Jiji, herself a native New Yorker who has a Hungarian mother and Iraqi father, laments the fact that the portrayal of Arab culture and its people by the mainstream U.S. media continues to be not just “simplistic and limiting” but “unfair”, as well.

In the novel, her dissection of this kind of stereotyping is subtle, but revealing.

“The best wedding I have ever been to,” says Michelle’s future husband in the novel, “was in a log cabin at the end of an unknown dirt road in rural Alabama.”

To which, as the story’s narrator, she says nothing but thinks: “I tried to imagine my Uncle Saleh finding his way over there without being mistaken for a terrorist and detained.”

Jiji says that since she was raised by her father, who knows how to appreciate the treasures of the Arab world, she always respected the values and the richness of Arab culture.
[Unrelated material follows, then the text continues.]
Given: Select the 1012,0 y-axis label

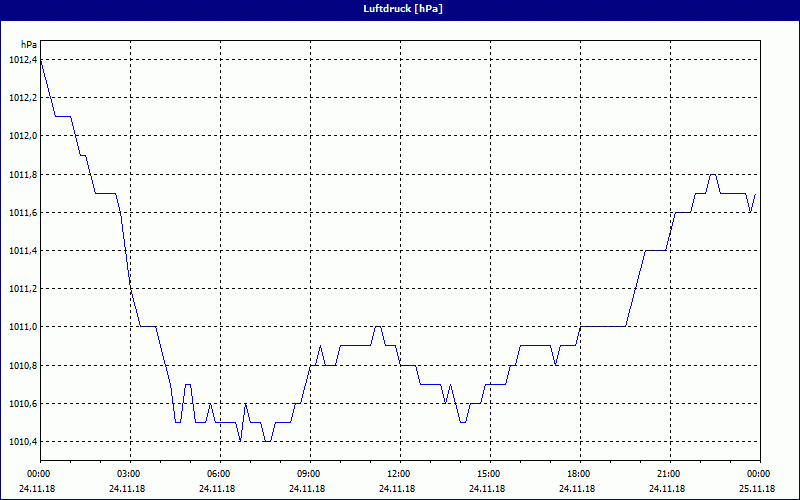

“When my father would say ‘typical’ Arabs, he would not say so in a derogatory way. He said ‘typical’ Arab that meant typically generous, typically warmhearted, typically kind and typically humanistic,” she explains. “That’s always been my understanding of the Arab world.”

Beyond multiculturalism, Jiji’s novel also offers a critical examination of gender politics in contemporary U.S. society, laying bare the fact that despite laws on gender equality, to some degree male dominance remains an acceptable form of behaviour.

This is reflected in the character of Michelle’s somewhat callous and macho boyfriend Joe, an ex-soldier who loves weapons and aspires to be a drug enforcement officer. Michelle hopes to receive a diamond ring from him, but gets heartbreak instead.

Jiji reflects that Joe’s character represents U.S. military dominance over the weak in the world. “I think the reality is that we live in a country that is very militarised, and that there is a military backdrop to everything we do,” she says, “and any honest works of art will reflect that.”

She says she chose the title “Diamonds Take Forever” as a metaphor to explain the hardships and struggle one must goes through to obtain strength of character and maturity – as experienced by the novel’s heroine.

“She wants to get engaged and wants a diamond ring, but comes to realise that a diamond starts out as coal and that there is no way for a human being to start out as a diamond,” explains the writer. “Becoming strong like a diamond demands struggle.”

Jiji, a mother of two who works for the United Nations, says that while contemplating the theme of ethnicity and multiculturalism in New York, she also gave a serious thought to the tragic side of the diamond trade that has caused so much bloodshed in the resource-rich parts of Africa.

“I think you can’t tell the story of diamonds without acknowledging the price that is paid,” she admits. “That is fueling war in Africa.”

Jiji plans to write another book on this subject.